Bascom, commander of Company C, 7th Infantry, knew from experience that only Chiricahua would go east. What he did not realize was that the opening of Fort Breckinridge on Aravaipa Creek and the San Pedro River in the Pinal homeland was forcing all raiders to go east. The events which followed became known as the Bascom Affair and triggered the Chiricahua Wars.

On 4 February 1861, on orders to retrieve the child at all costs, Bascom went to Apache Pass to seek out Cochise, son-in-law of Mangas Coloradas. Cochise said he didn't have the child but thought he knew who did and if given ten days could bring him in. Bascom had the Apaches surrounded, informing Cochise they would be held as hostages until the child was returned. Cochise escaped and captured his own hostages to offer in exchange, but Bascom refused. A series of violent retaliatory actions followed from each side before the Chiricahua Apaches eventually declared war.

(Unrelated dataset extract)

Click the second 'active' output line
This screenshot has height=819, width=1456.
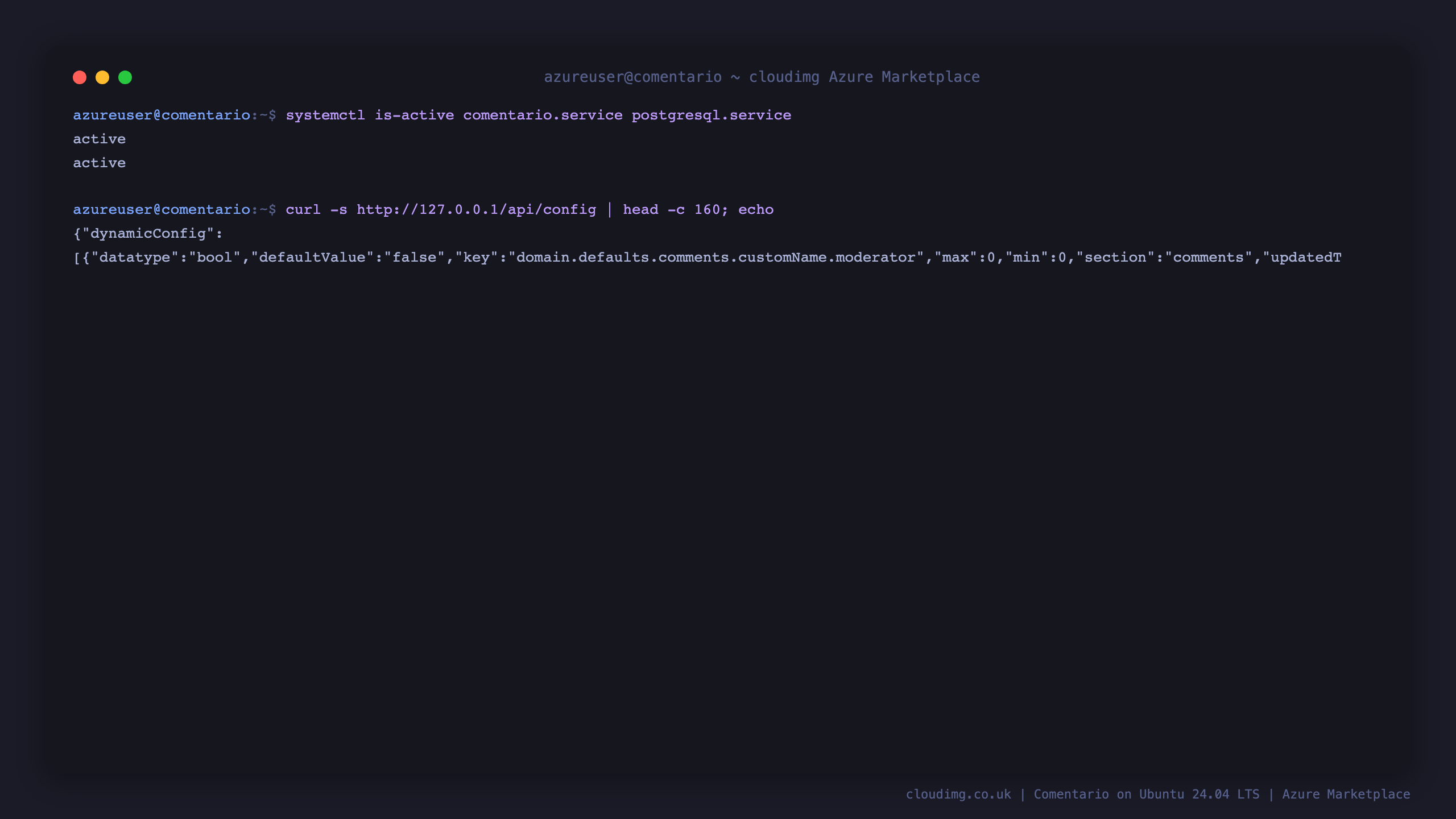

Telles was adopted and raised by Nayundiie, a White Mountain Apache, and became foster brother to Tlol-dil-zil, later known as John Rope. Telles participated in Apache tribal tobacco smoking ceremonies when he was accepted into the White Mountain Apache Tribe, and he smoked tobacco with a medicine man.

==Scout for the US Army==
He joined the U.S. Army's Apache Scouts on 2 December 1872 as a scout and within two years he was promoted to the rank of sergeant. He was posted to Camp Verde to serve as an interpreter, where he met Al Sieber.

Because the soldiers could not pronounce the Scouts' names, they gave them nicknames. Due to his red hair and other features, the soldiers claimed the scout named Feliz, bore a resemblance to a character in Charles Lever's 1840 novel, Charles O'Malley: The Irish Dragoon named "Mickey Free".

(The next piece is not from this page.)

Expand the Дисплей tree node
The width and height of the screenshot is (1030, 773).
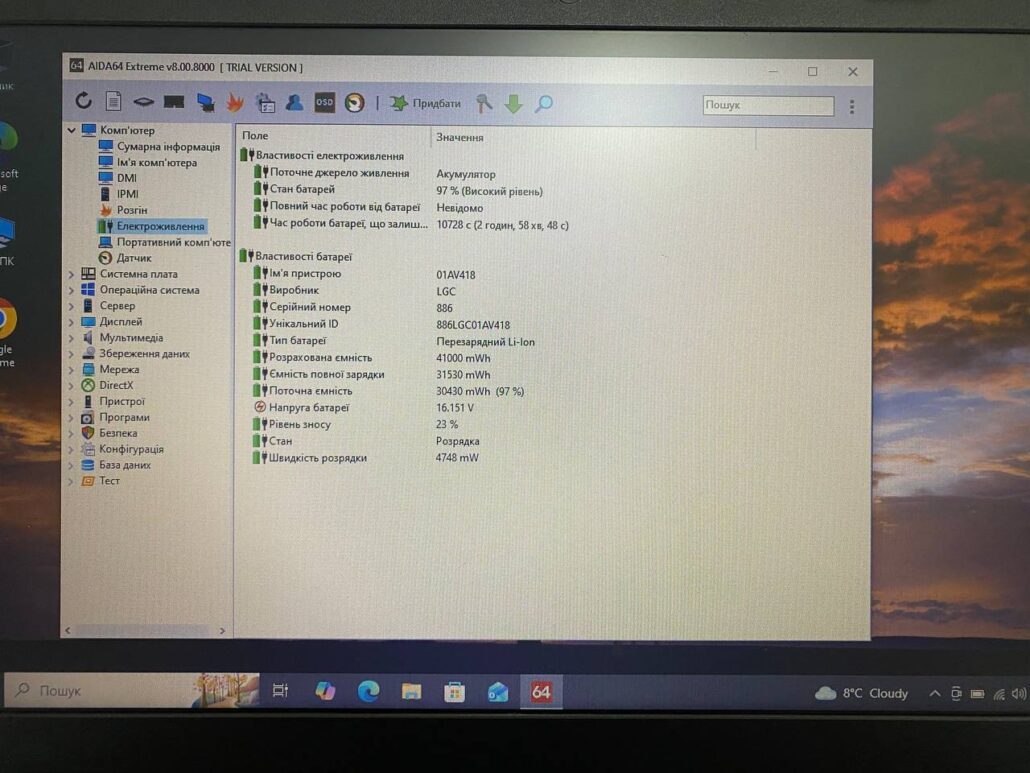tap(72, 322)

Free served as a scout for George Crook in the pursuit of Geronimo and Nana. He accompanied Crook on his expedition to the Sierra Madres in 1883 and accompanied Chatto and other Apaches on a visit to Washington, D.C., in 1886. He left the scouts in 1893.

In his time as a bounty hunter, Free tracked the Apache Kid, who at one point had a $15,000 reward on his head. Free pursued a bounty for the Apache renegade Massai, but Free never caught Massai.

==Later life and death==
After leaving the Army, Free moved to the Fort Apache Indian Reservation with the remainder of the White Mountain Apache Scouts and lived out the rest of his life as a farmer until his death in 1914. Free married two White Mountain Apache women at the same time named Ethlay and Ochehey. Polygamy was customary among the various Apache tribes. He married four times and had two sons and two daughters.